Ein 95 Millionen Jahre altes Fossil, das in Patagonien gefunden wurde, definiert die Evolutionsgeschichte einer bestimmten Dinosauriergruppe neu.

Ein Team von Paläontologen des CONICET zusammen mit Kollegen aus den Vereinigten Staaten entdeckte im Norden von Río Negro, Patagonien, Argentinien, ein außergewöhnlich gut erhaltenes Fossil eines winzigen fleischfressenden Dinosauriers aus der Oberkreide. Das Exemplar gehört zur Art Alnashetri cerropoliciensis, und seine Studie wurde in der renommierten Zeitschrift Nature veröffentlicht.

Dieses Fossil, das vollständigste eines Alvarezsauriers, das in Südamerika gefunden wurde, ermöglicht es, die evolutionäre Geschichte dieser rätselhaften Gruppe kleiner Dinosaurier neu zu schreiben.

Die Alvarezsaurier: eine eigenartige Linie

Die Alvarezsaurier entstanden vor etwa 150 Millionen Jahren und zeichnen sich aus durch:

  • Leichte Körper und kleine Köpfe.
  • Winzige und zahlreiche Zähne.
  • Verkürzte Arme, die bei späteren Arten nur einen robusten Finger mit Kralle hatten, möglicherweise angepasst, um Termitenhügel zu graben und sich von Insekten zu ernähren.

Bisher dachte man, dass ihre Miniaturisierung mit der Spezialisierung auf eine insektenfressende Ernährung zusammenhing.
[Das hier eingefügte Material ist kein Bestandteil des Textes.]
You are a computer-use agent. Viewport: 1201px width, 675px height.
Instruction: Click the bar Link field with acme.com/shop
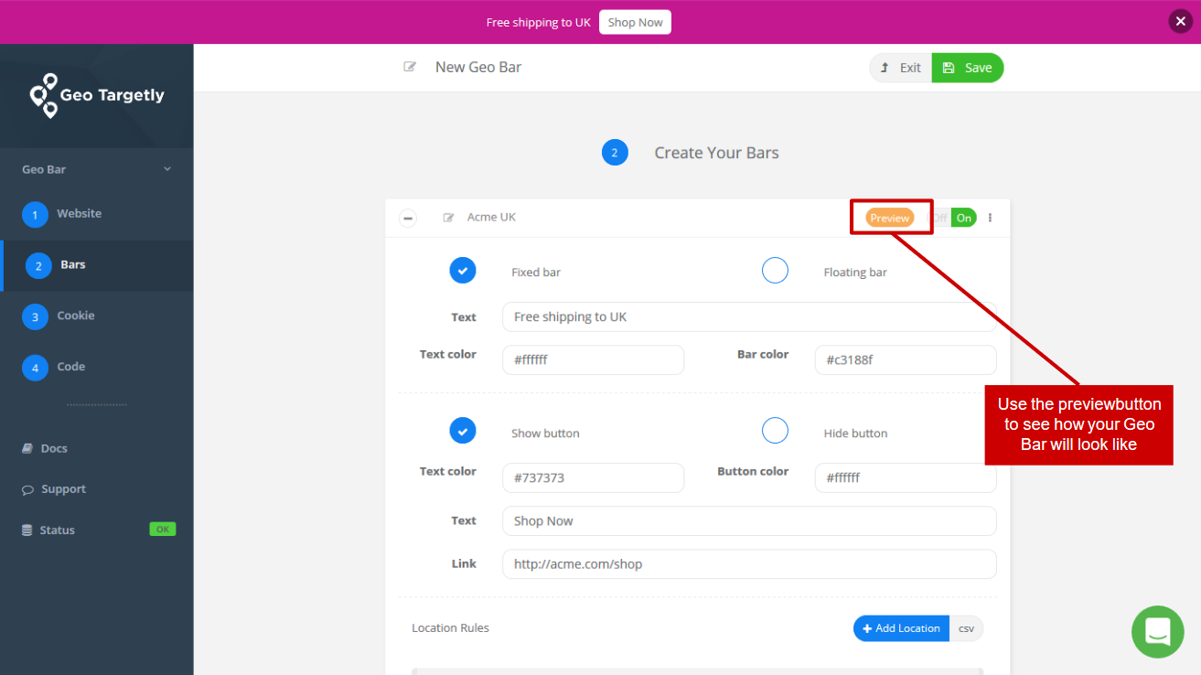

Das neue Exemplar zeigt jedoch, dass einige primitive Alvarezsaurier bereits klein waren, bevor sie diese Ernährung entwickelten.

Evolutionäre Implikationen

Die phylogenetische Analyse zeigt, dass Alnashetri eine basale Position innerhalb der Gruppe einnimmt, sogar primitiver als einige Formen des Oberjura. Dies impliziert, dass die Alvarezsaurier in Pangea entstanden und sich auf verschiedene Kontinente ausbreiteten, bevor diese zerbrachen.

Der Fund ermöglichte es auch, zuvor rätselhafte Fossilien als Alvarezsaurier zu identifizieren, wie einen kleinen Theropoden aus der Morrison-Formation (Jura, Wyoming, USA) und den Calamosaurus foxi von der Isle of Wight (Vereinigtes Königreich).

Fossil in Patagonien
Ein beeindruckendes Fossil in Patagonien enthüllt Geheimnisse über die Alvarezsaurier und ihre Evolution in Südamerika.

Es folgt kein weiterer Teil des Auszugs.